Many businesses invest a great deal of time and effort into knowing their customers – but too few focus on understanding them.

More than just knowing a set of demographics, understanding your customer can help businesses to truly get into their mindset in order to sell to them. Understanding customers means knowing what motivates them, what questions they want to answer, what obstacles they are coming up against (which is critical for improving customer experience) and how their behaviours are changing and evolving.

A report by AVADO, has discovered a strong link between an organisation’s digital literacy and the level to which they understand their customer. AVADO conducted a survey of over 250 businesses, based around eight key digital capabilities, in order to provide a benchmark against which businesses could measure their own digital competence against the wider industry. The results are produced and analysed in The Digiskills Report.

So what link did the survey discover between an organisation’s digital skill and level of customer understanding, and what can marketers take away from this to improve their own customer insight?

Taking the customer’s perspective

Overall, less than half (44%) of the respondents to the Digiskills survey felt that everyone in their organisation fully understood their customers, their preferences and their behaviours.

However, there was a clear correlation between those companies who did feel they understood their customers and the level of digital literacy within the organisation.

At organisations where everyone was able to carry out three ‘representative’ digital capabilities – the ability to use basic data manipulation software, the ability to hold a conversation about basic cyber security, and the ability to hold a basic conversation about coding – 83% said that they felt the whole organisation understood their customers.

By stark contrast, at organisations where none of these digital capabilities were completely present, just 18% felt that the whole organisation understood their customers, while nearly half of respondents (47%) outright stated that it was not the case.

customer understanding

The report theorises that if digital literacy is linked to customer understanding, it stands to reason that some of the driving factors of digital transformation are closely correlated with enhanced customer understanding. In organisations where a clear digital vision had been set by company leadership, 63% of respondents felt that everyone in the company understood their customers.

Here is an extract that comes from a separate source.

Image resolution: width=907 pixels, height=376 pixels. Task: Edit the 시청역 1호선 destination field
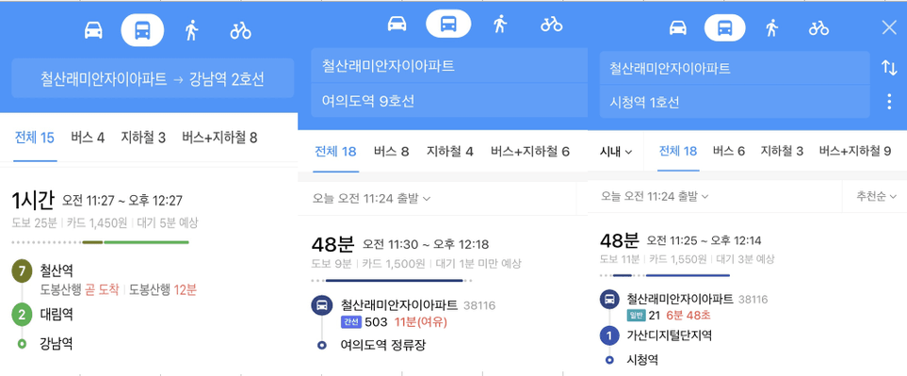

But where there was no digital vision present in an organisation, only a fifth of respondents (20%) said that there was widespread customer understanding throughout the organisation.

digital vision

Moreover, where a company’s Learning and Development division understood the digital skills which needed to be developed by an organisation, customer understanding was found to be more prevalent. 65% of respondents who thought that their L&D function understood the skills needed also believed their organisation fully understood its customers, compared to 18% of respondents who felt their L&D function did not understand the skills needed.

Owen Smith, Head of Product at AVADO, wrote in the report that, “The ability to take the customer’s perspective is vital for every modern business in an age where the consumer – the end customer in many cases – is setting the digital agenda and dictating the pace. It’s more than understanding their demographic and goes beyond actively seeking their opinion.”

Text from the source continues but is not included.